On a whim today, I decided to dust off a bit of my Jpop (Ayumi Hamasaki, to be precise) and give it a listen. It is amazing what memories are invoked from just the first few tracks off of LOVEppears, which I first started listening to in 2000 — my first total immersion dives into computing (nay, computer appreciation), fleeting loves, the Milwaukee School of Engineering, Gentoo Linux, compiling Gentoo Linux, breaking all of my computers at least once.

Lonely nights in a warm bedroom, surrounded by computers, Ayu blasting through XMMS, heralding my first great interest shift. The daily commutes to MSOE punctuated with long sessions before and after class in the student center, tasting for the first time the sweet nectar of broadband, filling my belly with Japanese culture. My last serious interest in anime, my first serious appreciation for the potpourri of the Internet.

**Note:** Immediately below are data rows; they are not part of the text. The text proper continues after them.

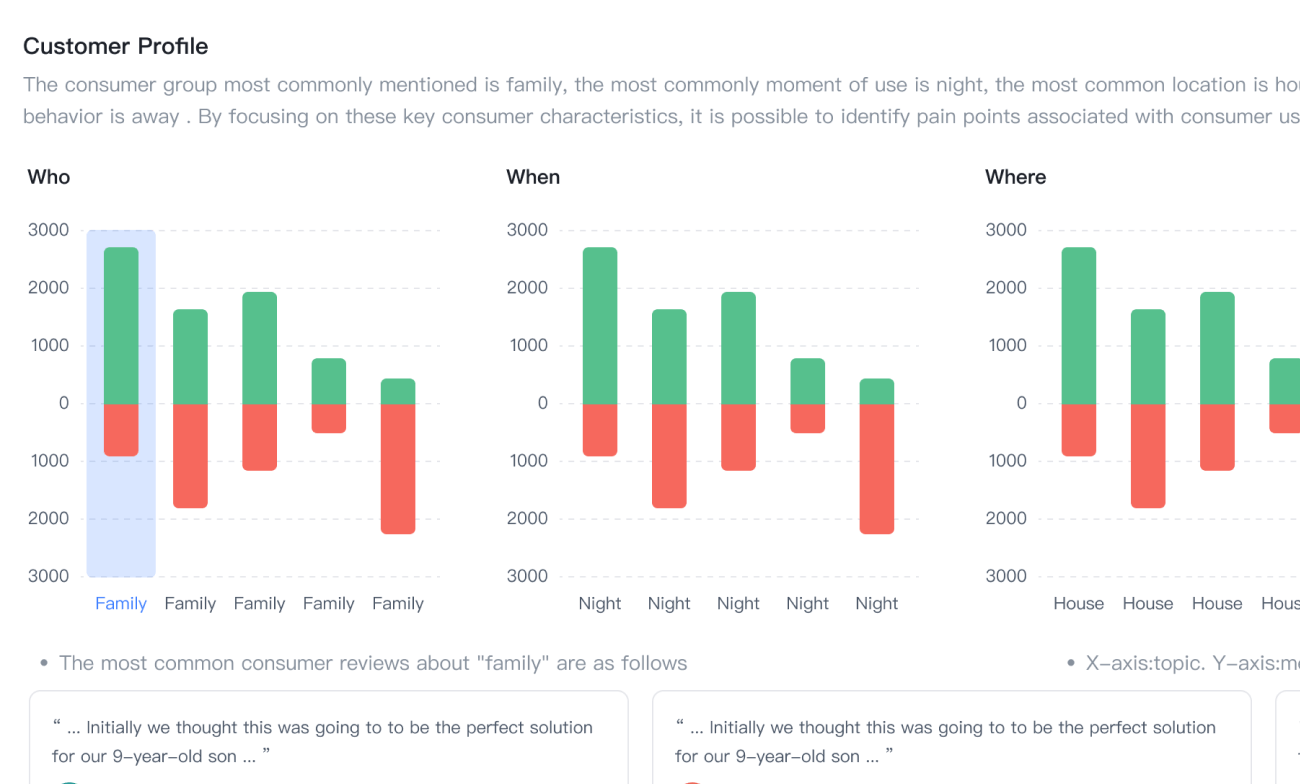Open the second review quote card
Viewport: 1300px width, 784px height.
coord(950,740)
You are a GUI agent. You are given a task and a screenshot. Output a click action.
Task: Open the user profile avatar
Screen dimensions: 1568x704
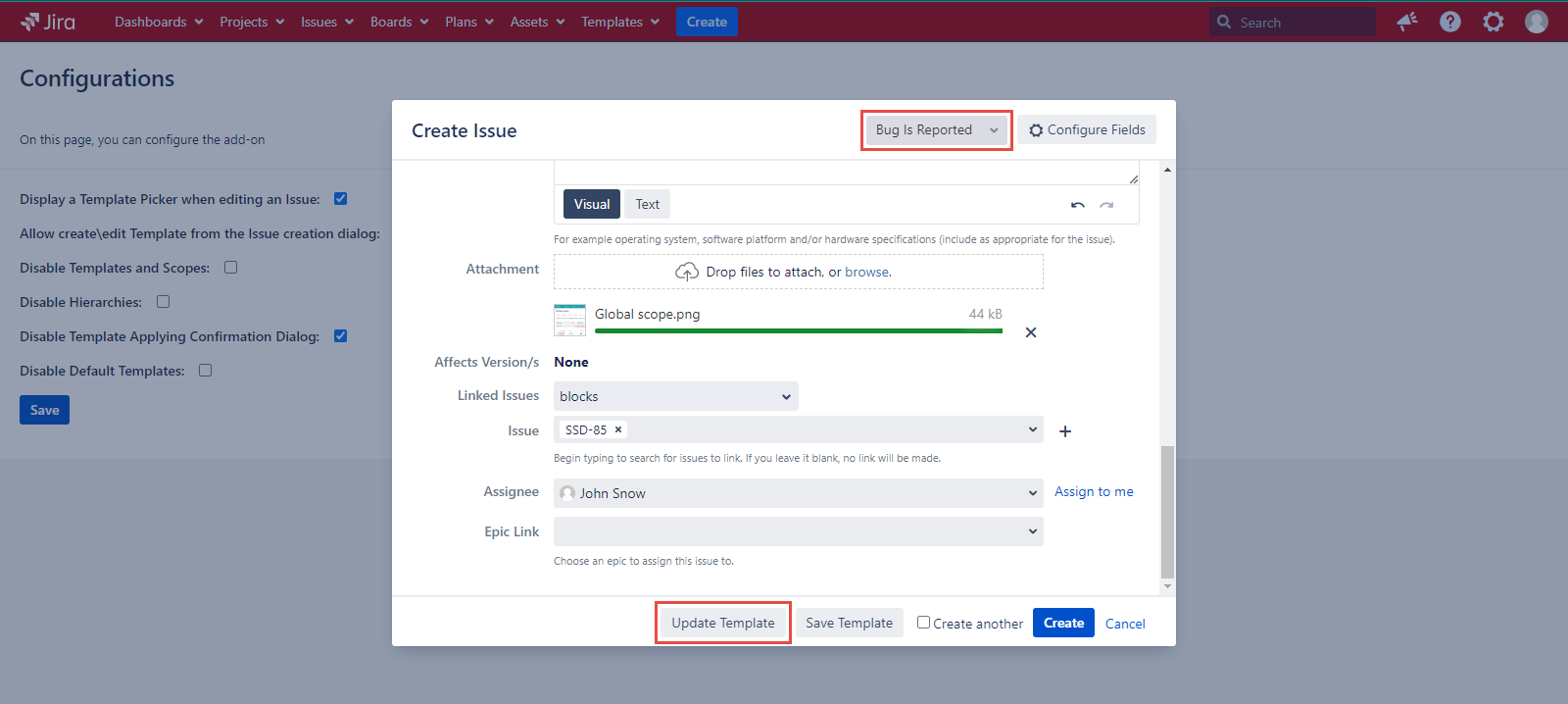point(1536,22)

The whiteness of an Ayu wallpaper. My rust bucket truck. The couches in the Cudahy Student Center. The cheeseburgers they served there. Windows file sharing clients, their names long lost, from an age before the luxury of BitTorrent. A certain kind of orange present in my Trillian IM client. Shit, Trillian itself. Conversations never saved, never remembered, no longer the highlight of a lazy afternoon between classes. People not seen in years. Quiet conversations outside, in the cold, revisiting the high school roof.

All from Ayu’s “Trauma". If I had one hope, it was that I never lost these memories. If I had one fear, it would be losing the ability of music to invoke them.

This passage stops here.